Sur le boulevard Eugène Pierre, aux numéros 1, 3 et 5, on peut apercevoir d’étranges statues et mentions gravées dans la pierre des frontons d’une des façades : “Tipe d’architecte, sachant tout faire même sans diplôme”, “Artiste statutaire…ayant rêvé de l’être”, “Artiste Célèbre – Artiste Inconnu”.

“Artiste statutaire, ayant rêvé de l’être”
Dominique Turcan, l’auteur, a exprimé ici avec beaucoup d’ironie des messages sur le statut de l’architecte et du sculpteur en exprimant une certaine rancœur sur la non-reconnaissance de sa profession de maçon, tailleur de pierre, alors que lui aussi sait bâtir des immeubles ! La preuve en est avec cette très belle réalisation de 1847. En décembre 1846, Dominique Turcan, entrepreneur-maçon et tailleur de pierre de Cucuron dans le Luberon, achète le terrain à l’angle des rues Eugène-Pierre et Devilliers pour y bâtir cinq maisons mitoyennes sur lesquelles il va délivrer grâce à son art de nombreuses petites piques.
Sur un des frontons apparaît l’architecte en buste : un homme chauve et barbu, veste, nœud-papillon, faux-col, sorte de portrait officiel.

L’architecte, par lui-même
Il est présenté comme « sachant tout faire même sans diplôme », c’est-à-dire sans formation, puisque l’école municipale de dessin qui comprend la classe d’architecture ne délivre aucun diplôme et n’a pas de cursus défini, obligatoire, mais décerne seulement des prix en fin d’année. La profession d’entrepreneur-maçon est en effet celle d’un artisan qui apprend son métier, son savoir-faire sur le tas, en concurrence avec les autres « architectes », diplômés, sortant de l’école. Turcan revendique son habileté de constructeur traditionnel.

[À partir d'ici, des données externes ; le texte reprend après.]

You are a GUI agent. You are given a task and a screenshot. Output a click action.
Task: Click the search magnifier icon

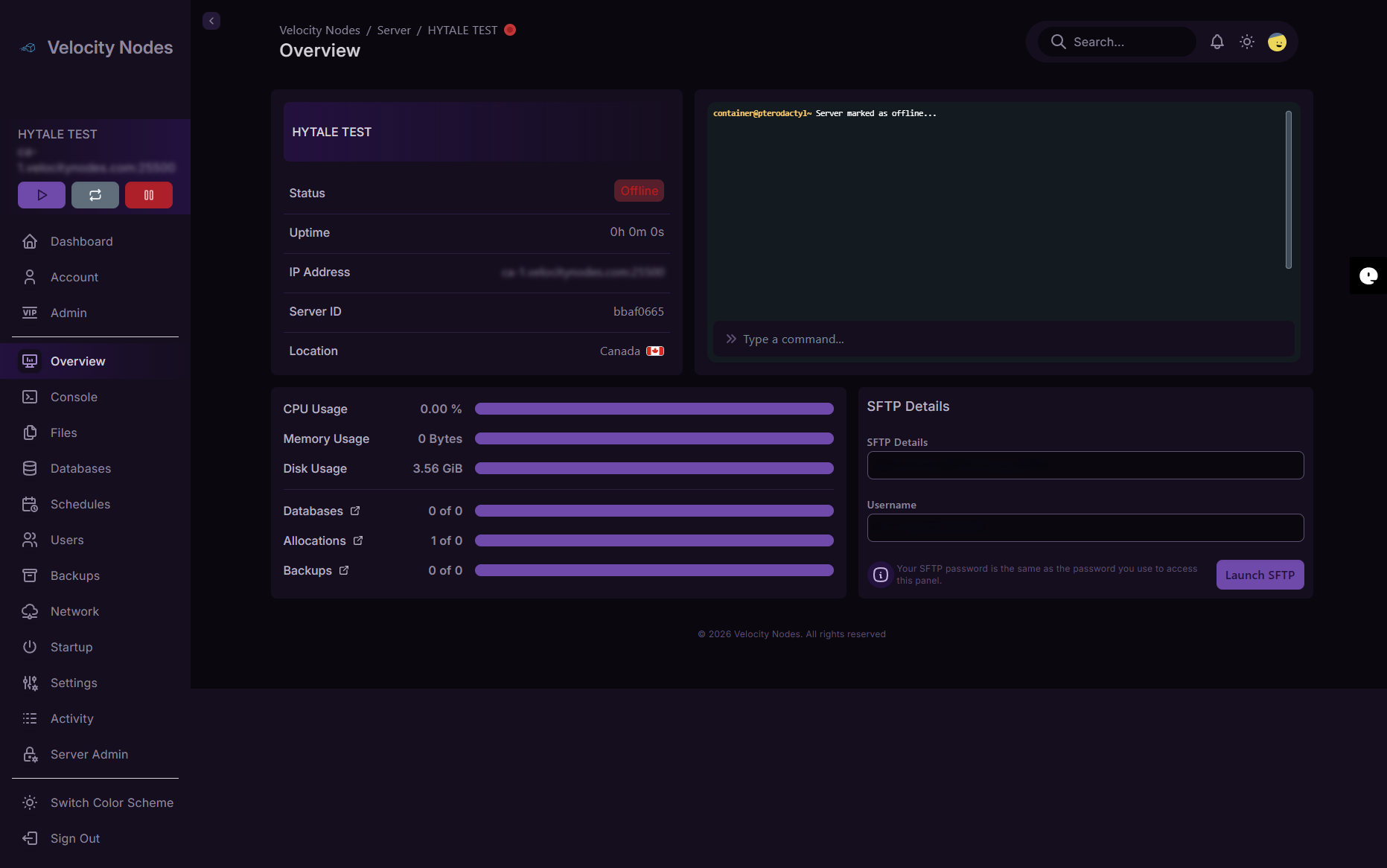click(1058, 42)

Autre message, la figure centrale d’une cariatide (statue de femme vêtue d’une longue tunique, soutenant un entablement) portant la peau du lion de Némée (créature fantastique tuée par Hercule) refuse de jouer son rôle et se croisant les bras. En dessous on retrouve une frise représentant L’Atelier de sculpture.

“Artiste Inconnu”
L’anarchie règne partout, mais cela ne semble guère émouvoir l’« artiste statuaire » ou plutôt « ayant rêvé de l’être », accoudé au fronton dans une attitude à la fois désinvoltete et rêveuse en train de fumer la pipe.
Ce commentaire souligne la précarité du statut de sculpteur-statuaire et représenterait une des revendications de Dominique Turcan qui n’a droit qu’au titre de tailleur de pierre et pas à celui d’architecte. Autre message, l’« artiste célèbre » et l’« artiste inconnu » ravalés au rang de petits singes savants, tradition iconographique de l’artiste qui imite au lieu d’inventer.